Instructions to follow: Repeat, word for word, every line from the line holding "[Facebook - White Circle] (469, 1512)" through the final line of the entries below. Skip all pictures.
⟨
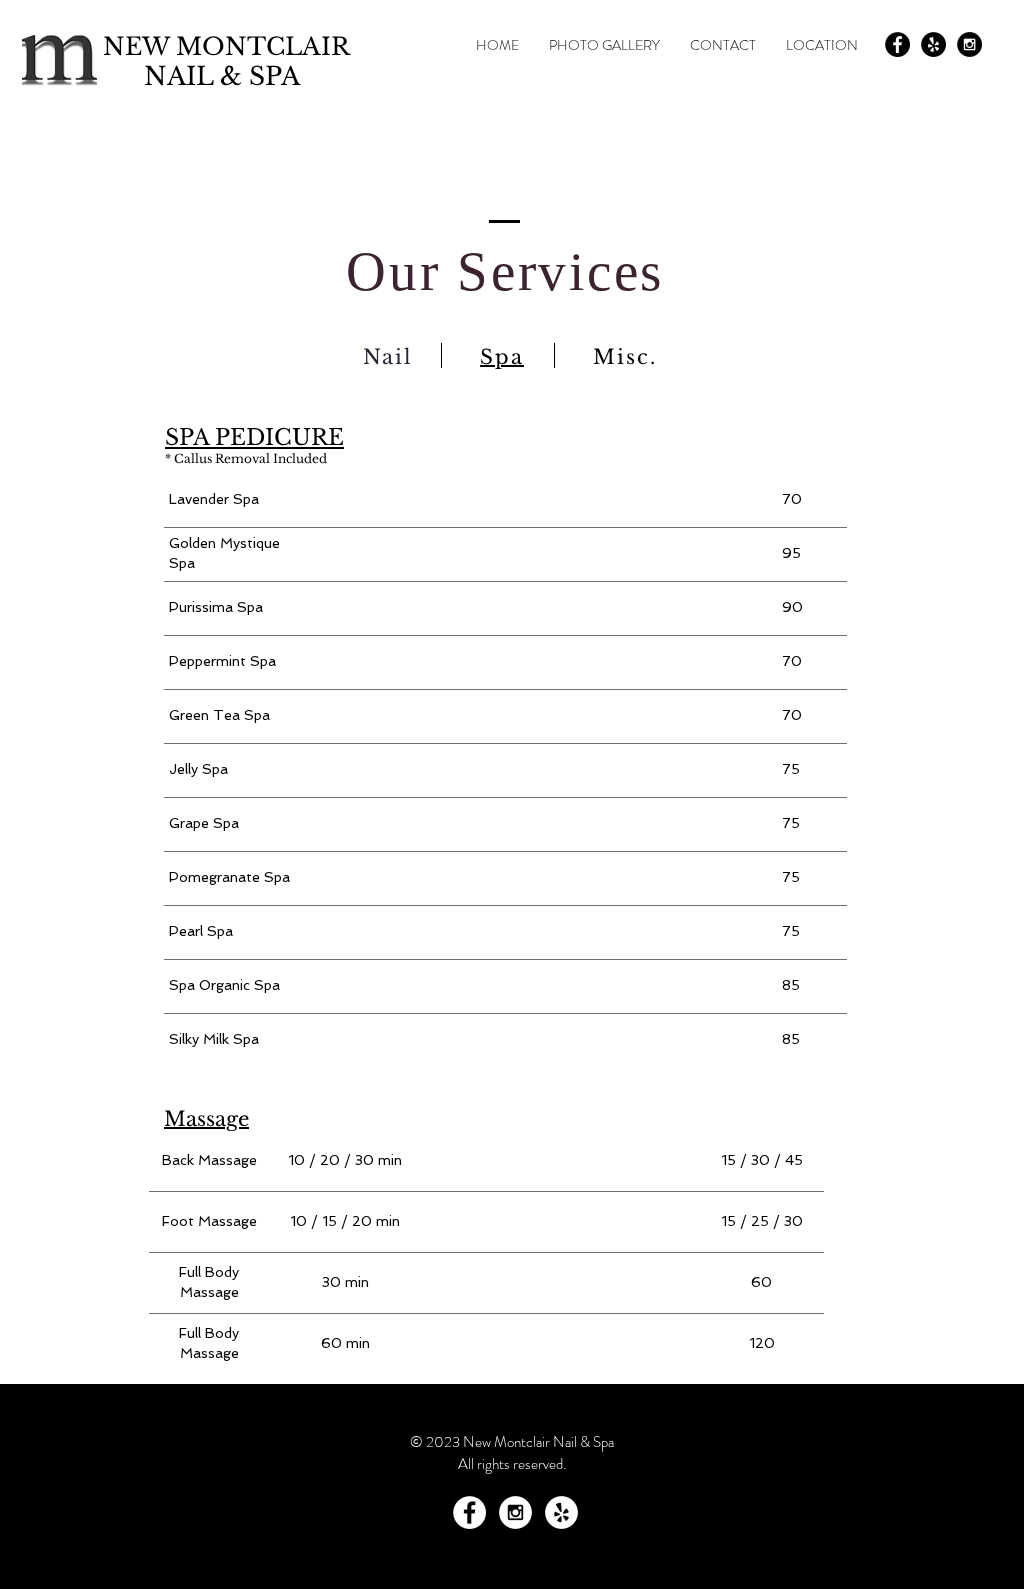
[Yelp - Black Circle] (933, 44)
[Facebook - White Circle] (469, 1512)
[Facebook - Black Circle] (897, 44)
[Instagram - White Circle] (515, 1512)
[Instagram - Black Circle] (969, 44)
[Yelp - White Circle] (561, 1512)
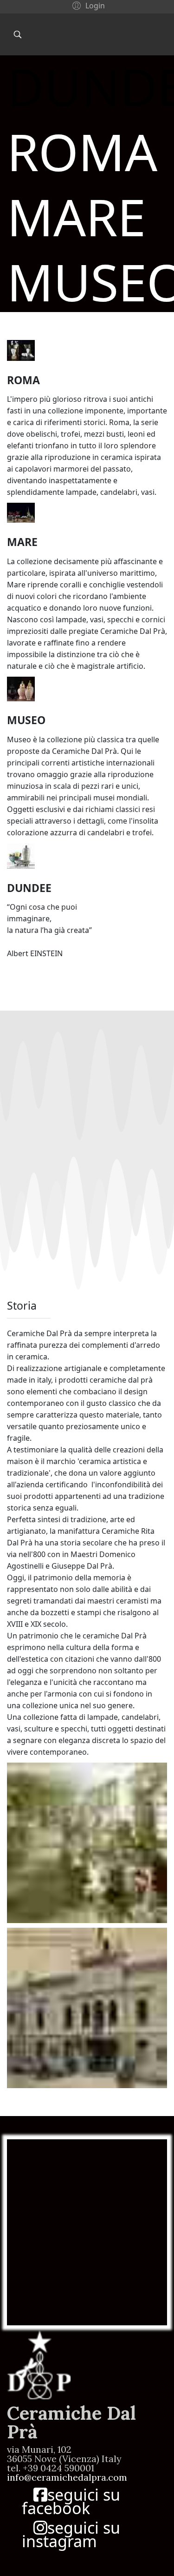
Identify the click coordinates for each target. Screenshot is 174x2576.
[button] (87, 5)
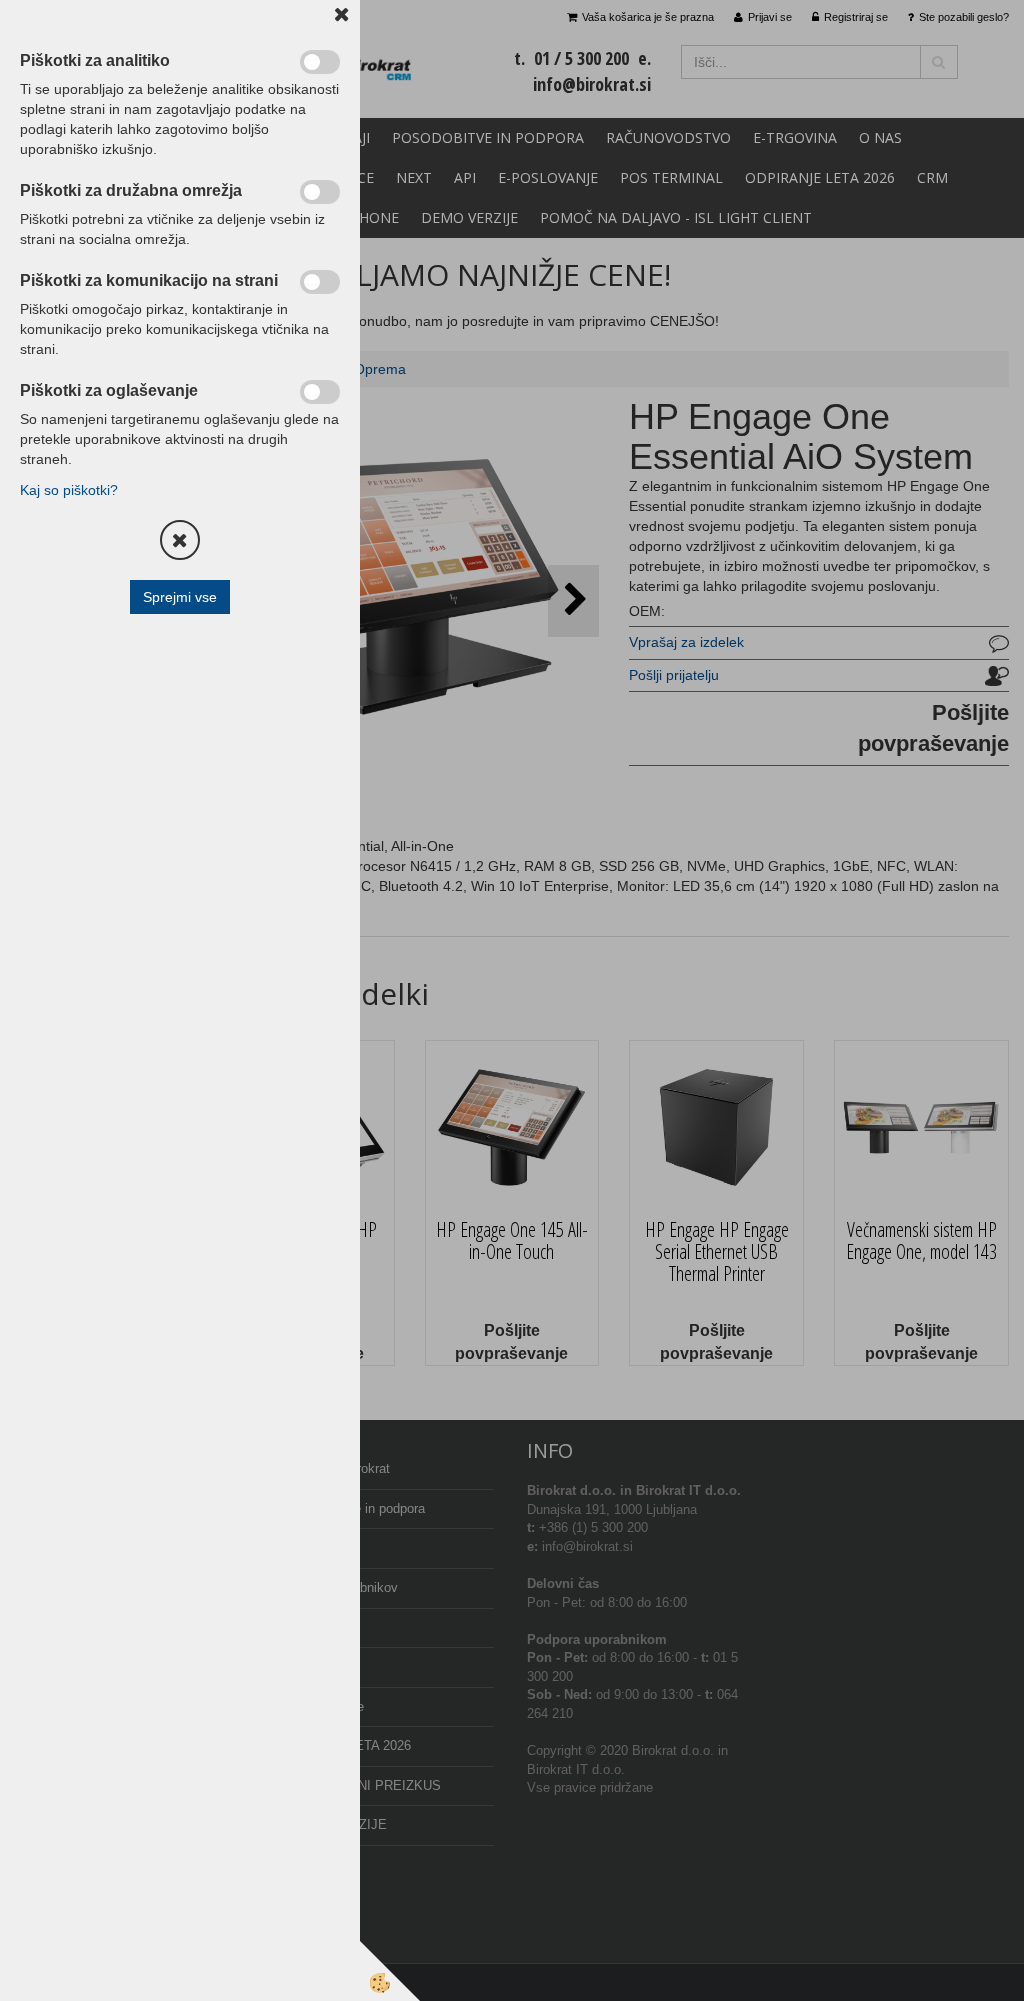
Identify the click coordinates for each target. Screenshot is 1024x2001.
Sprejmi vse (180, 597)
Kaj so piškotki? (69, 490)
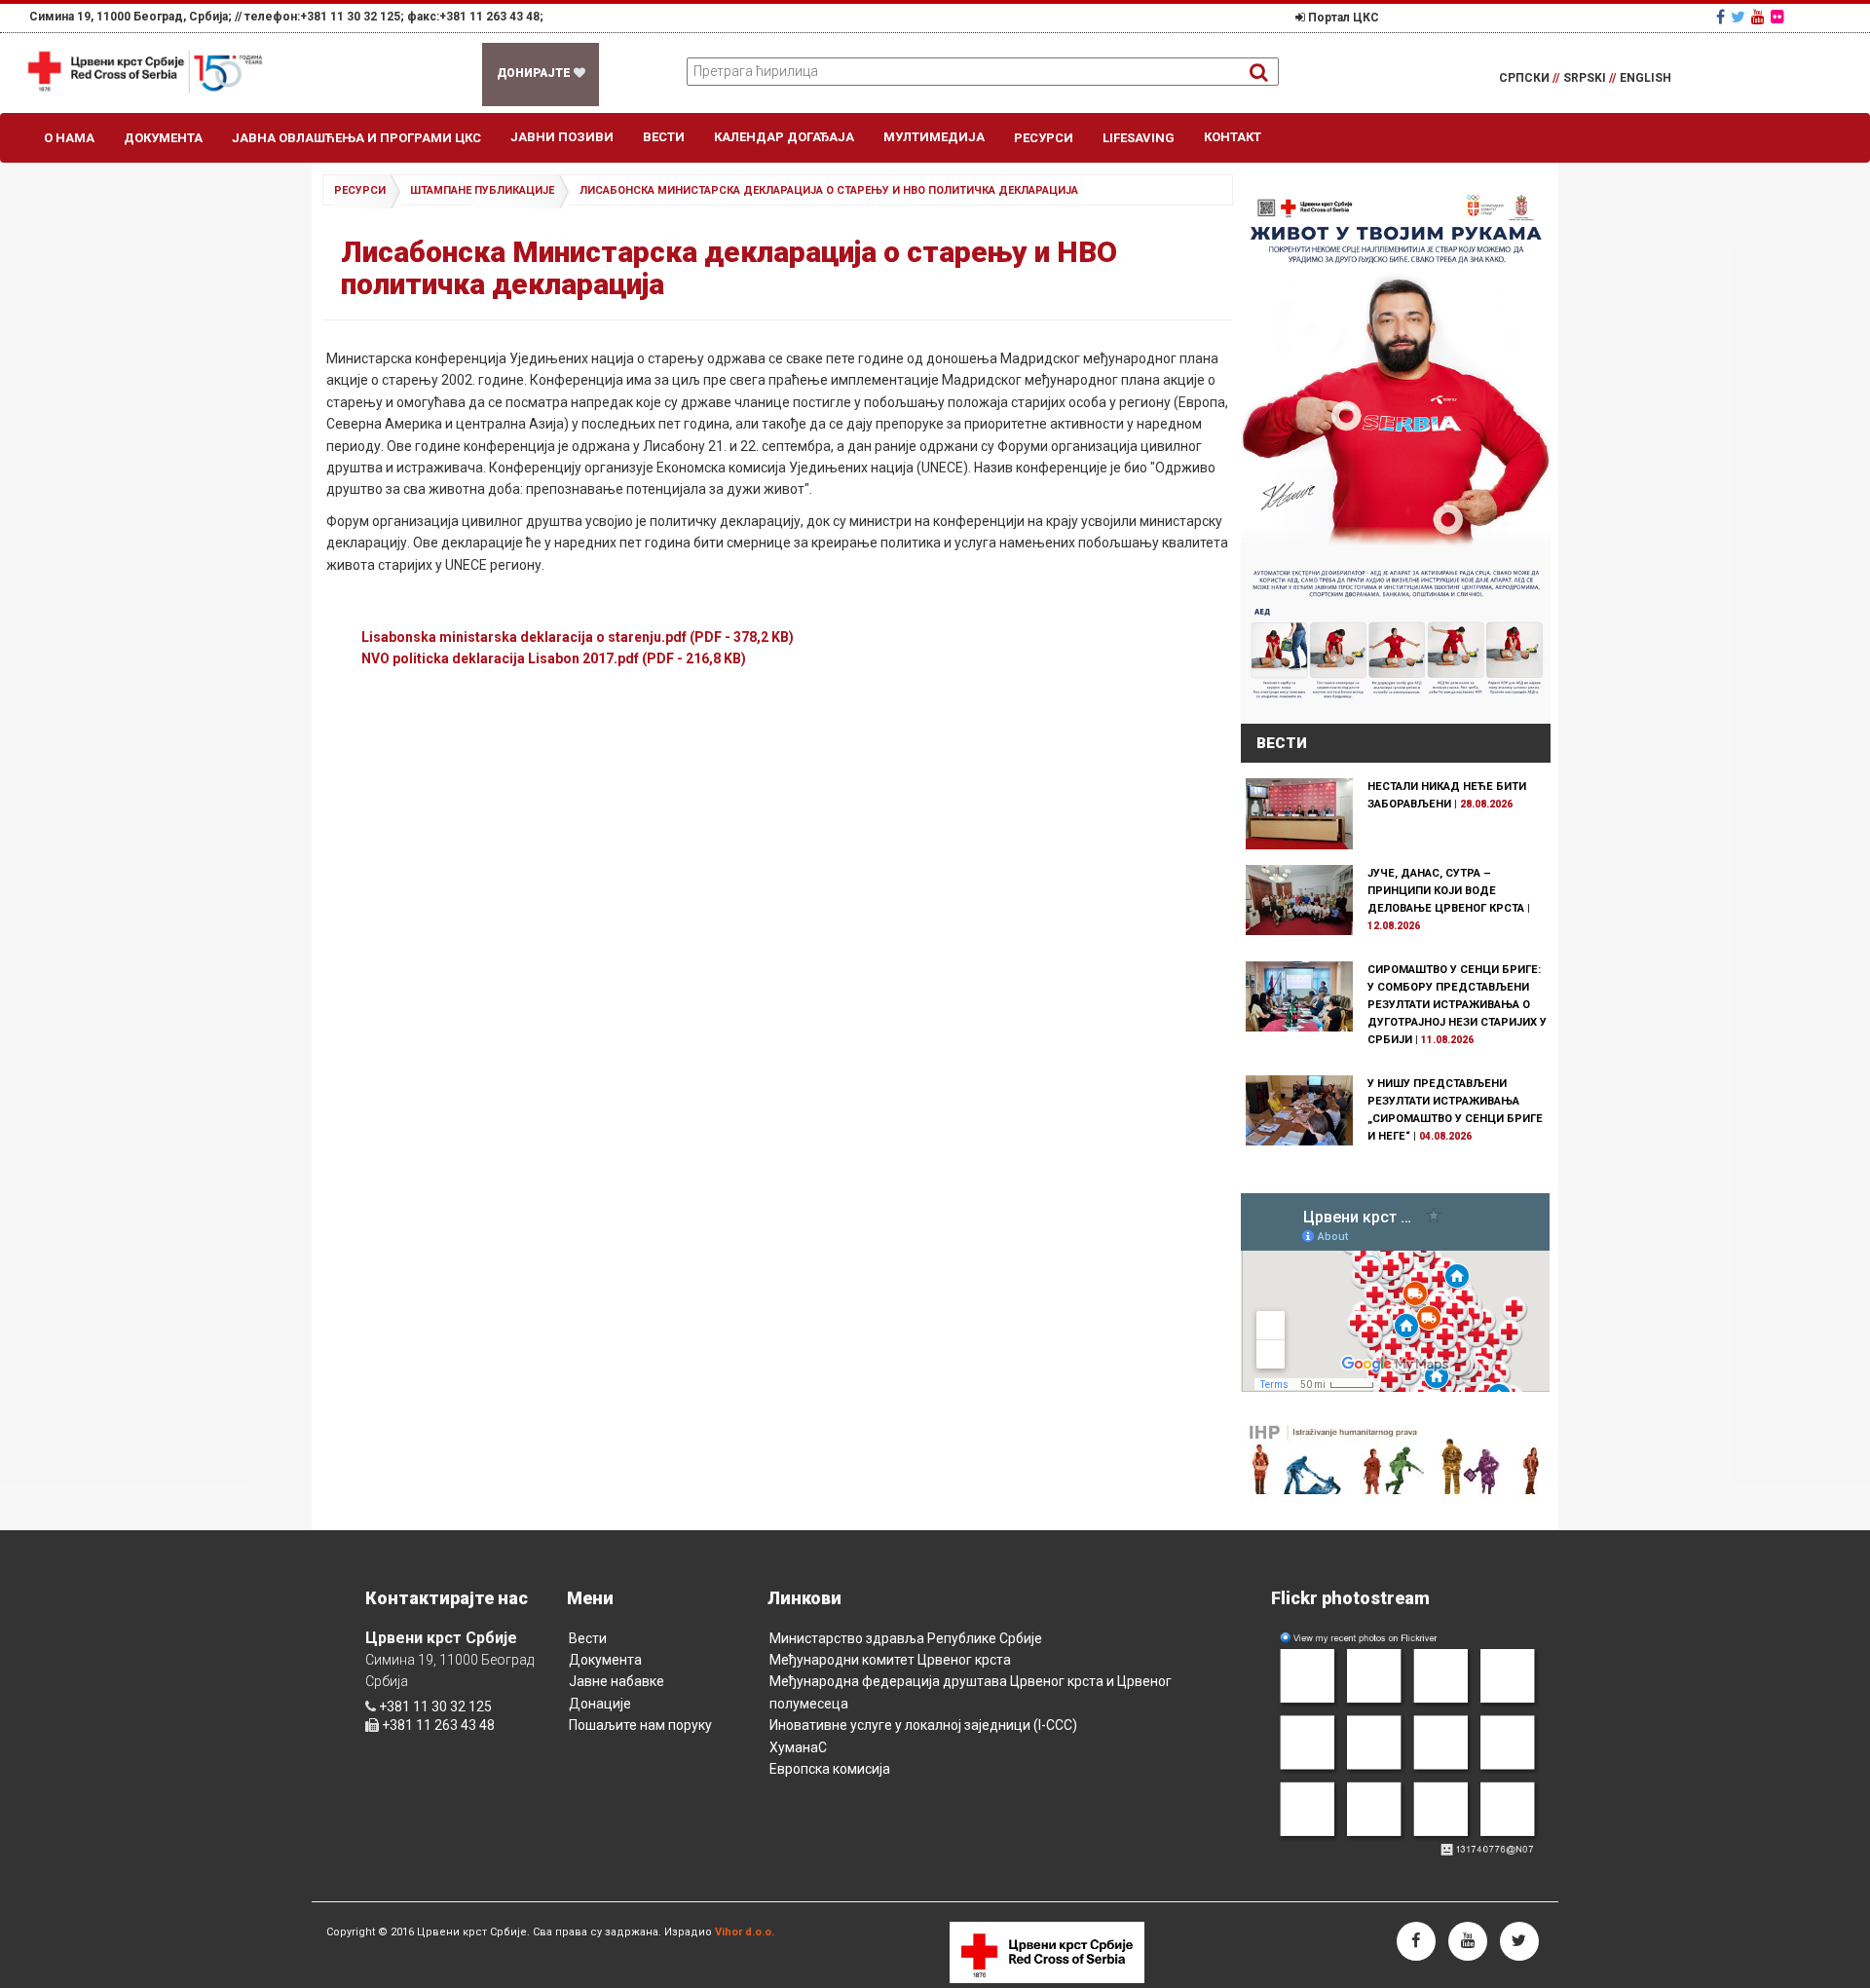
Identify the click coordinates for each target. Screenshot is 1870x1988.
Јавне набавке (616, 1681)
⟩
Solution to this problem:
[Facebook - White Circle] (469, 1512)
[Facebook - Black Circle] (897, 44)
[Instagram - White Circle] (515, 1512)
[Instagram - Black Circle] (969, 44)
[Yelp - White Circle] (561, 1512)
Identify the click coordinates for each target. Screenshot is 174x2576.
[button] (87, 5)
Identify the click coordinates for each target. Screenshot is 1024x2001.
Sprejmi vse (180, 597)
Kaj so piškotki? (69, 490)
Identify the click coordinates for each target. Screenshot is 1870x1988.
Јавне набавке (616, 1681)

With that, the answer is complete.